Pfizer’s marketing actions also violated the Pharmaceutical Research and Manufacturers of America (PhRMA) “Code on Interaction with Healthcare Professionals” which Pfizer had pledged to follow but systematically violated. The code states that “in interacting with the medical community, we are committed to following the highest ethical standards as well as legal requirements.” In 2010 Pfizer Chairman and CEO Jeffrey Kindler was elected Board Chairman of PhRMA by its members.

A CNN special report revealed that the company that was actually charged and fined by the government was a subsidiary of Pfizer. Pharmacia & Upjohn Co., Inc. was created on March 27, 2007, the “same day Pfizer lawyers and prosecutors agreed that the company would plead guilty in kickback case against a company Pfizer has acquired a few years earlier.” A company that has been convicted of major healthcare fraud loses its Medicare and/or Medicare billing eligibility for all of its products. Prosecutors agreed that this could lead to the downfall of Pfizer and it turn create hardships for user of Pfizer drugs, a loss of employment for employees that were not involved in the fraud, and financial loss to investors. So, a deal was cut to file the criminal charges against Pharmacia & Upjohn Co., Inc. leaving Pfizer free to continue providing medication to Medicare and medicaid patients. Pharmacia & Upjohn Co., Inc. is merely a shell corporation that has never produced anything. The two years later the shell company pleaded guilty again to criminal charges in the Bextra case.

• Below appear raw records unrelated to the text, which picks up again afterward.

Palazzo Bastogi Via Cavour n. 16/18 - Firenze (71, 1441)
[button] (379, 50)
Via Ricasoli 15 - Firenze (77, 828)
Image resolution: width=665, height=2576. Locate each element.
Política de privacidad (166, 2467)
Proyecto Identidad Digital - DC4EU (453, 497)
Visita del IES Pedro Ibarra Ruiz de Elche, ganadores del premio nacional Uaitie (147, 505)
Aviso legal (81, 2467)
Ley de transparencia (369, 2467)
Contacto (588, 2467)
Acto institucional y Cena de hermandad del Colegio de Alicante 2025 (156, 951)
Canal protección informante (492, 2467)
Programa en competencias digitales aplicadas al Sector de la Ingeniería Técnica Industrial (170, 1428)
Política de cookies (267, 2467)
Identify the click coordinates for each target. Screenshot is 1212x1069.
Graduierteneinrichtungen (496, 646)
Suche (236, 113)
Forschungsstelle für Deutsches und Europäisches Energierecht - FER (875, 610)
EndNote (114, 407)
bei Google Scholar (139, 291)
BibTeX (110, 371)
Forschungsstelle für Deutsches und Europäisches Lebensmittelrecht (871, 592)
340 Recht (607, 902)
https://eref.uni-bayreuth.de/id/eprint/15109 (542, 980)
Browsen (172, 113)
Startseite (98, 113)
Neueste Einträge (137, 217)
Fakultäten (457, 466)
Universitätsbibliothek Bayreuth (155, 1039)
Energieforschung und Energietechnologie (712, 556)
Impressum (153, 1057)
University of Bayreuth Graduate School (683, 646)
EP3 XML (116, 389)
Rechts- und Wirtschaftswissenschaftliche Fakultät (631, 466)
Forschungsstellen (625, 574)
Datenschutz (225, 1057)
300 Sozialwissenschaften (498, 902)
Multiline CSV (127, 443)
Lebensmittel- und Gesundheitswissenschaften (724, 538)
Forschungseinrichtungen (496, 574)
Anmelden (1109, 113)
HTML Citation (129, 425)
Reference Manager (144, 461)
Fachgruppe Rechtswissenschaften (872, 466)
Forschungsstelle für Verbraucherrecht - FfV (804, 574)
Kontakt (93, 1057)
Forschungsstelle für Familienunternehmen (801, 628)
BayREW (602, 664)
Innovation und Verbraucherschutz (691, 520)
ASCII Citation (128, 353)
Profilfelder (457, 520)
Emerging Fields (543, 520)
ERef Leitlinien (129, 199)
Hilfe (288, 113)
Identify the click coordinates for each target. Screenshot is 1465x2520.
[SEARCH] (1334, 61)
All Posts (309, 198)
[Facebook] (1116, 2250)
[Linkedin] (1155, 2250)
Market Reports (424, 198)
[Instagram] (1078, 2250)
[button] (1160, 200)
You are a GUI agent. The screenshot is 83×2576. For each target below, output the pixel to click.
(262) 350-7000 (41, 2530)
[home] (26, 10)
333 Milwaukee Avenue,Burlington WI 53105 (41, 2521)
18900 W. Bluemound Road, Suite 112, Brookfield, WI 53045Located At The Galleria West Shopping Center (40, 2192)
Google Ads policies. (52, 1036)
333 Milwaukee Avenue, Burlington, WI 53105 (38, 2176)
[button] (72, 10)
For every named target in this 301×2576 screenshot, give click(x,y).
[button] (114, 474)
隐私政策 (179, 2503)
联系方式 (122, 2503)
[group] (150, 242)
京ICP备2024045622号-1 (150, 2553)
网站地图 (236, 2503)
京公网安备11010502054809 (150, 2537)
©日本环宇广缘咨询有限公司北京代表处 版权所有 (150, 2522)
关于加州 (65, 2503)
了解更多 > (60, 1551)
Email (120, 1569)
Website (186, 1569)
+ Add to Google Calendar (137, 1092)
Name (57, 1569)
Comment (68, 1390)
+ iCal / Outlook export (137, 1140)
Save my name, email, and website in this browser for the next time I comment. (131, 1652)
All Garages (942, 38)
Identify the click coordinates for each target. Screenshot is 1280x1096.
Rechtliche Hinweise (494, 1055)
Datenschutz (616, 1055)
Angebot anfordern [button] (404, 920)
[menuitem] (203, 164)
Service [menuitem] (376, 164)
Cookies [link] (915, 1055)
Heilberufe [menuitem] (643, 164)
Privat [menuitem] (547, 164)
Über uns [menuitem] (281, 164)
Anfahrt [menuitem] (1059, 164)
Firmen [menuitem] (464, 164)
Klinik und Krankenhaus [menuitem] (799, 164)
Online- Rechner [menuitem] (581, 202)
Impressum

Pfizer entered into a five-year Corporate Integrity Agreement (CIA) after the settlement of the most recent lawsuit. To comply with this agreement Pfizer must allow all internal and external investigators to conduct audits to monitor the company’s marketing activities. The agreement requires Pfizer to become more accountable and transparent in all aspects of their business. To ensure adherence the Audit Committee of Pfizer’s board of directors must reevaluate the compliance program each year and sign off on the effectiveness of the program. Pfizer’s senior executives, including the CEO, also have to sign off on the effectiveness of the program. This move ensures that the executives and the board can no longer deny responsibility for the activities of the marketing department. Pfizer is required to notify doctors about the settlement and create processes and procedures that allow them to report inappropriate behavior by any of Pfizer’s employees. If Pfizer fails to comply with its obligations, it risks exclusion from federal healthcare programs and monetary penalties.

Although Pfizer pleaded guilty to criminal charges in many of the lawsuits, the company denied wrongdoing in most of the civil cases. The company never took full responsibility for its actions. In response to the settlement, Senior Vice-President Amy Schulman simply stated “We regret certain actions taken in the past, but are proud of the action we’ve taken to strengthen our internal controls and pioneer new procedures.”

 

Discussion questions

Based on what you have learned thus for for about Pfizer’s actions, what is the best explanation for their repeated fraudulent marketing of pharmaceuticals? Was it poor management? Was it disregard for the law? Was it simply a decision based on a cost-benefit analysis? Or was it something else? Explain.
How would you characterize the ethical culture of Pfizer? Does it seem like managers would expected to follow industry and federal guidelines? Why, or why not? How might the culture be changed to improve compliance?
To what extent do you believe that Pharmaceutical industry self-regulatory guidelines are a good way to ensure that companies engage in ethical marketing practices? Does it matter if there is no means of enforcing the industry standards? Why, or why not?